RHIANNON GIDDENS
Tomorrow Is My Turn
Nonesuch
***½
Conosciuta coi Carolina Chocolate Drops (splendido, anche ironico nome…), la ritroviamo in proprio; un’occasione istigata da una sua performance in un concerto – ha originato Another Day Another Time: Celebrating the Music of Inside Llewyn Davis–, che ha impressionato un tipo quale T Bone Burnett. Lui, da produttore, l’ha spinta a entrare in studio, rovistando in un’ampia gamma di riferimenti musicali, senza perconcetti sull’appartenenza a questo o a quel genere, mettendo insieme diverse fonti tutte al femminile, che portano al folk, al country, allo spiritual, e ad alcune sue composizioni. Tra i musicisti, Colin Linden (chitarra), Tennis Crouch e Paul Kowert (basso), Gabe Witcher (violino), Jack Ashford (percussioni), Jay Bellerose (batteria). Tomorrow Is My Turn, scritto da Charles Aznavour, è ispirato alla performance di Nina Simone (in I Put A Spell On You), ed esprime rammarico, orgoglio, desiderio di rivalsa.

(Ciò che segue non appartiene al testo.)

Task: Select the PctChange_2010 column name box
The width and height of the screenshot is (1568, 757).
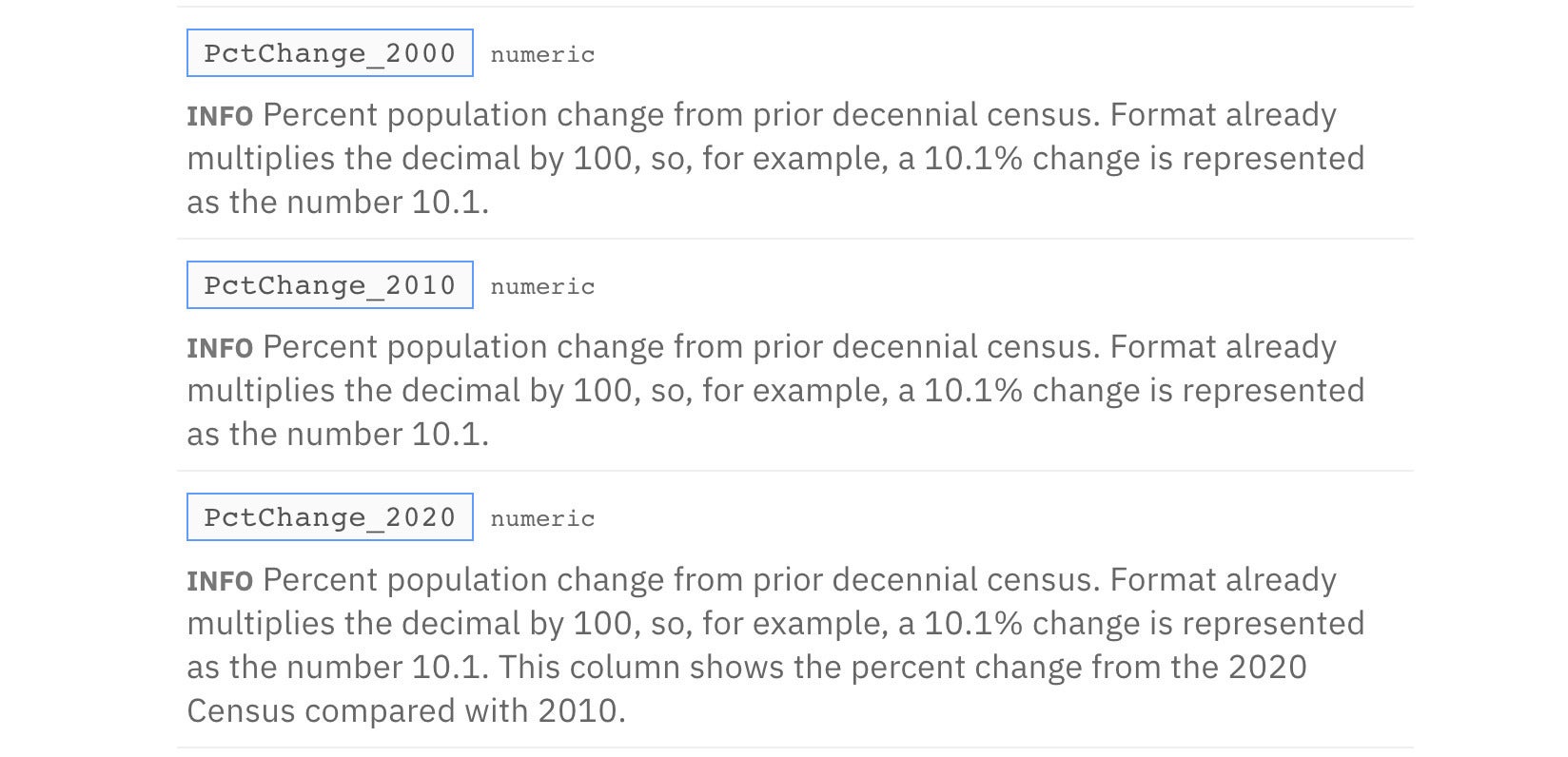Action: [x=329, y=285]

Ben strutturata e orchestrata, la versione di Rhiannon ne mantiene tutta l’intensità, con la costruzione drammaticoteatrale “aznavouriana”: un arrangiamento che migliora(!) quello “accelerato” della Simone.
L’album inizia con la ricostruzione di un “race record” (dischi del catalogo di musica dei “negri per i negri”…), registrato nel ’30 da una sconosciuta Geeshie Wiley: Last Kind Words, una miscela di preghiera folk-blues, acustica, intensa e dai toni dolenti. E dalla tradizione nera, variandone il testo, va a ripescare l’eccellente Black Is The Color (“of my true love hair”), arrangiandolo tanto da alterarne il ritmo con coloriture caraibico-blues che lo portano a dimensioni sonore attuali: all’armonica il compito di tingere di giallo le pagine del calendario. Deliziosa è la ripresa del folk-blues Shake Sugaree di Elisabeth Cotten: un gioiellino di delicatezza narrativa. Grande forza espressiva, la Giddens la mostra in Waterboy, folk-spiritual-blues della grande Odetta che parte con possente battito vocale e strumentale, come in un holler, per poi dispiegarsi in forma di ballad, e infine riprendere la cadenza ritmica iniziale, e nel gospel, proto-r&r (eh si….) Up Above My Head, dal repertorio dell’altrettanto influente Sister Rosetta Tharpe, coadiuvata dal controcanto corale (Tata Vega e altri).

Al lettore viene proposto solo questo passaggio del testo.